Roulette—Big Wheel Keep On Turning

The spinning wheel of roulette offers little in gambling strategy—but it’s undeniably fun.
House Edge: 5.26%
The House Edge Is Steep
Anyone who tells you that there is a mathematically sound strategy for beating roulette either works for the casino, legitimately clocks roulette wheels in search of edges or is a clueless gambler. We’ve all met at least two out of these three. The game involves a small ball dropped into a spinning wheel with 38 slots, numbered double-zero to 36. In Europe, the wheels tend to omit the double-zero for 37 slots. The payoff on a single number in both places is 35:1, so your odds in Europe are better. Assuming that you are not traveling overseas to get an edge at roulette, we’re dealing with the American iteration here. Betting on a single number in the United States results in a house edge of 5.26 percent. That is far from great, but, on the upside, you can be blind drunk and play the game as well as somebody who is completely sober.
Group Bets
After the rudimentary betting on a single number, most of the bets involve buying groups of numbers, and each of these bets gives even more of an edge to the house. There are split bets, in which you place a single chip on the line between two adjacent numbers, which pays 17:1 if either number hits. You can make a street bet by placing your chip on the edge of a row of three; if any of those numbers pop, you collect at 11:1.
The Worst Bet
In a game of bad odds, the very worst is the top-line bet, in which you wager on double-zero, zero, one, two or three hitting. It pays 6:1, which gives the casino a lardy 7 percent advantage on that bet. It should be avoided, unless you’re feeling really lucky, which is a terrible thing to bank on while gambling.
Spin Doctors
Understanding that roulette wheels are mechanical devices that, through wear and tear, can develop biases, some advantage players seek these situations. They clock the wheels, observing play and tracking results over, say, 10,000 spins in hopes of finding a bias.

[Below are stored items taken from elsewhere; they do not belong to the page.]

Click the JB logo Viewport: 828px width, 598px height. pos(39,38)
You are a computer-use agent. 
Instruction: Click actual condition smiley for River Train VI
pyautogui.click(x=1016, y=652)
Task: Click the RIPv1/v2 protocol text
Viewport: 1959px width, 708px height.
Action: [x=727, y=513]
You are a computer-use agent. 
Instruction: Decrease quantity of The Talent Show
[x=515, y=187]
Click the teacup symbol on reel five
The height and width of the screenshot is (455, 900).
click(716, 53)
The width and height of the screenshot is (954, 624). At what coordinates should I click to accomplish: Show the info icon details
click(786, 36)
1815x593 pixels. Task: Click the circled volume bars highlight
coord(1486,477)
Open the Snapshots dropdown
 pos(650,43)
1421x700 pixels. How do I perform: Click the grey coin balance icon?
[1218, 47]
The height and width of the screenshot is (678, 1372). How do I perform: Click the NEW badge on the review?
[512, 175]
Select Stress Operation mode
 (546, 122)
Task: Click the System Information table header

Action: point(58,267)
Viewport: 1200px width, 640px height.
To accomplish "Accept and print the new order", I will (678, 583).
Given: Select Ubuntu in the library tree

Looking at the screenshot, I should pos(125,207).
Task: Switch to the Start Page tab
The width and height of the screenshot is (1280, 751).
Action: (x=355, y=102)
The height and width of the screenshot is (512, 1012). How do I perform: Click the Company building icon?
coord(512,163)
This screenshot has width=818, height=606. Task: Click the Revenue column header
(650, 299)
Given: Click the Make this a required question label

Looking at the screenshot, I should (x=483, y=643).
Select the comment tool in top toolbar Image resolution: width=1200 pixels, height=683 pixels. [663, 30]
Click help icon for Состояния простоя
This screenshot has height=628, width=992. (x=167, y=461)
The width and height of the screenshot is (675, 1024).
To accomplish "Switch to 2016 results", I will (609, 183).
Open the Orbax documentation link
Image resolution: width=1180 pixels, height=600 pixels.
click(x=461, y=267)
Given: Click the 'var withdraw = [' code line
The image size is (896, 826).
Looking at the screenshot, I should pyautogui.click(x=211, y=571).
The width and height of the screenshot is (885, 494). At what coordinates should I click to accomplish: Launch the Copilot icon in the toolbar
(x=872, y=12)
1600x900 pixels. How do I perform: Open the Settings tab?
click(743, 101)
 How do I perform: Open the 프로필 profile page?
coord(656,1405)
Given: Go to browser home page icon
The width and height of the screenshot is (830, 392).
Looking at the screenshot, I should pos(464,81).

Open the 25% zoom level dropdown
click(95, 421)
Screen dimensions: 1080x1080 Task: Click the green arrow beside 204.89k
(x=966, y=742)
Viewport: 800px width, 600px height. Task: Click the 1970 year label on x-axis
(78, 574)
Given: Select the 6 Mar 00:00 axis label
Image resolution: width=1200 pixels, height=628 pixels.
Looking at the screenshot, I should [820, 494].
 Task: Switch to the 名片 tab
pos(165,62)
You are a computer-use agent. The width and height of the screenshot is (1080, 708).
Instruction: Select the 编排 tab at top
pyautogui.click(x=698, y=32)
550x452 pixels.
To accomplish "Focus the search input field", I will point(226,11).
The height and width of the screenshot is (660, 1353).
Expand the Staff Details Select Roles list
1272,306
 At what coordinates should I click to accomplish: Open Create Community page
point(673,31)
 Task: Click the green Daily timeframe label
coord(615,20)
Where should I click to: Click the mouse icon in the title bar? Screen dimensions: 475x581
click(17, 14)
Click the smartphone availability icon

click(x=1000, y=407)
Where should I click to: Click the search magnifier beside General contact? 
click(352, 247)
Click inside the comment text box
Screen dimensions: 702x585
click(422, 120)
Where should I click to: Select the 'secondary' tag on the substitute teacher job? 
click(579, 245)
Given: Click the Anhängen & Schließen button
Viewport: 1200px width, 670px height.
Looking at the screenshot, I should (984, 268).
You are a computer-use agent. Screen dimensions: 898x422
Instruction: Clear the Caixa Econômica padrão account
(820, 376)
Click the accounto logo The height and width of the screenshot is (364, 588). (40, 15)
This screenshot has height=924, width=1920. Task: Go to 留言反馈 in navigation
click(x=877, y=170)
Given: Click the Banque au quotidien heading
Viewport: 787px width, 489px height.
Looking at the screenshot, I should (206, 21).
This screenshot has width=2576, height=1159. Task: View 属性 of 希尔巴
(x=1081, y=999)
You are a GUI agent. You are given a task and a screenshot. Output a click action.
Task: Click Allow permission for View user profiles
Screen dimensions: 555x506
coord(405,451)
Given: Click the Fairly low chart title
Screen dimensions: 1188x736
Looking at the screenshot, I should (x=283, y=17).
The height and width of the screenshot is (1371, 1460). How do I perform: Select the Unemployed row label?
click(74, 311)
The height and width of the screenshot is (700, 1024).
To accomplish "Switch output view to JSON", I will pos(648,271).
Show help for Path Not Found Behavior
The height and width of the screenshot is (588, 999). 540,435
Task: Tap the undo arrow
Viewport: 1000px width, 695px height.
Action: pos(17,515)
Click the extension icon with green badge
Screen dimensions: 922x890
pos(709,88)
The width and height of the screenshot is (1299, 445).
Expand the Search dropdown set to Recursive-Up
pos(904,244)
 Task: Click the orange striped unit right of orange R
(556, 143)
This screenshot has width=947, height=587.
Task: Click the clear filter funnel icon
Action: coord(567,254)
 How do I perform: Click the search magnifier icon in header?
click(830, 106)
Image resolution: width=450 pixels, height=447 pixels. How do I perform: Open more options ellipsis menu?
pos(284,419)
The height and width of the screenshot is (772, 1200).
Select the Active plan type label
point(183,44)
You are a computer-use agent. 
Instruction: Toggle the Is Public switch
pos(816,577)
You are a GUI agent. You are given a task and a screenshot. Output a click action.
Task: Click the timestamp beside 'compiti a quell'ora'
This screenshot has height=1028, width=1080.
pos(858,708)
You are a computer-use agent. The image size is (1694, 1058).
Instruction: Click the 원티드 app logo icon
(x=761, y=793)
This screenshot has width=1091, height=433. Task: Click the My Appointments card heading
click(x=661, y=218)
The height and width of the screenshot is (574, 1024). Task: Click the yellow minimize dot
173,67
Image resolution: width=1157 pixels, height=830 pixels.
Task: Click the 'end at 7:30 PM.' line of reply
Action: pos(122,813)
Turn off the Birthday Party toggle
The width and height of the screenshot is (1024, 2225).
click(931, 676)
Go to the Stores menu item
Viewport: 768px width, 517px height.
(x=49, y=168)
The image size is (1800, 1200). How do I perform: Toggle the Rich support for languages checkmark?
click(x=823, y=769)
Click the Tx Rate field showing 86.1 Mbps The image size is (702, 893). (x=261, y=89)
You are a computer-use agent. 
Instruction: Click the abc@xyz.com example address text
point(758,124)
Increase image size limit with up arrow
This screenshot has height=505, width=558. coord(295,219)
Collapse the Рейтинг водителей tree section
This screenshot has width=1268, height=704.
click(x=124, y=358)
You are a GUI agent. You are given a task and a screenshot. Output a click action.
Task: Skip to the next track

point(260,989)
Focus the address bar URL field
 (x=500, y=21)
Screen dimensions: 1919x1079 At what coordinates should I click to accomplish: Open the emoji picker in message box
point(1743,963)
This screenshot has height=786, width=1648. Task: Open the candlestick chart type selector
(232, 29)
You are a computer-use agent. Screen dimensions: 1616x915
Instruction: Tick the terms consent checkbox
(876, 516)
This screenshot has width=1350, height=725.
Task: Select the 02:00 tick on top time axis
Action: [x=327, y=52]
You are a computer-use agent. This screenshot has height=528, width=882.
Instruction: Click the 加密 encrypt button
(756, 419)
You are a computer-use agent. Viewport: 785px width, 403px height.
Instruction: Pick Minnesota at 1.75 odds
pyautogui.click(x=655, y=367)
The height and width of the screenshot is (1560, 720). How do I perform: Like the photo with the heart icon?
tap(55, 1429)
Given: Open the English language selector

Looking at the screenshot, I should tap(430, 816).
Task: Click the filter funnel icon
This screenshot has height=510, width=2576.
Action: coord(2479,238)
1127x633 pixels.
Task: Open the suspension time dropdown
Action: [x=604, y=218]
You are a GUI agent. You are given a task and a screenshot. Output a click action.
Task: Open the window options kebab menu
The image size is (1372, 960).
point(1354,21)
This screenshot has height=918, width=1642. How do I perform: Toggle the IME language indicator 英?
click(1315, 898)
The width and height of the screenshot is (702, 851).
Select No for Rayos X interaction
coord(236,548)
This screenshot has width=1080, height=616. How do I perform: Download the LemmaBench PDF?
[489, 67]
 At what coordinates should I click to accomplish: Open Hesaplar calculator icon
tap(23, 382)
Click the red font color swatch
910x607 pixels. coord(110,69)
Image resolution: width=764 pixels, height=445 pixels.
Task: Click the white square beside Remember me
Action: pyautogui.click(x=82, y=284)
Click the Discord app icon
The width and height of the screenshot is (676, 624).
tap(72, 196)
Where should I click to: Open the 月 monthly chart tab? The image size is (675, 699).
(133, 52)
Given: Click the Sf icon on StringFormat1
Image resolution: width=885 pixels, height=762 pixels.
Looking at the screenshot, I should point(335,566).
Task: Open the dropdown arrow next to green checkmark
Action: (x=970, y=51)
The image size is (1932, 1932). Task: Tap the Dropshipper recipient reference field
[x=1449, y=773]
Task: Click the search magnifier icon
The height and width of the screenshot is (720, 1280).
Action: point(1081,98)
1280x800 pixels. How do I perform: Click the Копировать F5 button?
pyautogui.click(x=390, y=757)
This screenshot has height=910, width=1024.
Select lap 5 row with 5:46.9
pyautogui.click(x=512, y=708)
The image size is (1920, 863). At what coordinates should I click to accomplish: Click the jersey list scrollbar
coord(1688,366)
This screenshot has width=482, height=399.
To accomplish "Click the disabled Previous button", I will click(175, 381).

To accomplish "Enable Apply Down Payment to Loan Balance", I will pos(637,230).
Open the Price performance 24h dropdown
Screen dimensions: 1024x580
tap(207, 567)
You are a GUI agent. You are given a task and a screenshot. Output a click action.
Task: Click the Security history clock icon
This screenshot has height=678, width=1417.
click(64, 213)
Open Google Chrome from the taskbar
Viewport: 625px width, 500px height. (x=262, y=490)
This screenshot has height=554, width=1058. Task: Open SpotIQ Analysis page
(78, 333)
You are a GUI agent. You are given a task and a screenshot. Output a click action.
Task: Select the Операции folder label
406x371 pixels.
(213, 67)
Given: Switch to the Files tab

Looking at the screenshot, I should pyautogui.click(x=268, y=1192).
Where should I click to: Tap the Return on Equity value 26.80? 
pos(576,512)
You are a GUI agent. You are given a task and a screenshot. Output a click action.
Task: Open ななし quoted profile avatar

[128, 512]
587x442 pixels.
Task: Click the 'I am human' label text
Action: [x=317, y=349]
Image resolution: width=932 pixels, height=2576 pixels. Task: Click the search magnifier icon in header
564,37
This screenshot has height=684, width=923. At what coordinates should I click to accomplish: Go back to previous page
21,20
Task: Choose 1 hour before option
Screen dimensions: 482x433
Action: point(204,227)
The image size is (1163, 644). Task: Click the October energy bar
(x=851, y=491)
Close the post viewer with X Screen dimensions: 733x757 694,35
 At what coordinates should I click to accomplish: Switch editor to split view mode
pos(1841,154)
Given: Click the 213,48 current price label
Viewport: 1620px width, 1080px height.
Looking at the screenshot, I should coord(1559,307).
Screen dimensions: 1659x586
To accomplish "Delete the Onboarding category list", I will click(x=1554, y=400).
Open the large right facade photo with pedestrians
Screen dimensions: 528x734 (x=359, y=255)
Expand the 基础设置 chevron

This was mastered by a mathematician named Richard Jarecki, who fleeced casinos in the 1960s and early ’70s. The modern way involves teams using microcomputers stashed in, say, cigarette packs, to monitor wheels and look for trends. It’s profitable —in 2004 an Eastern European team of clockers is said to have relieved London’s Ritz of some 1.3 million pounds (about $2.5 million at the time)—but also illegal in most jurisdictions, where computers are not allowed at gaming tables. With that in mind, it’s better to risk your money than to risk your freedom.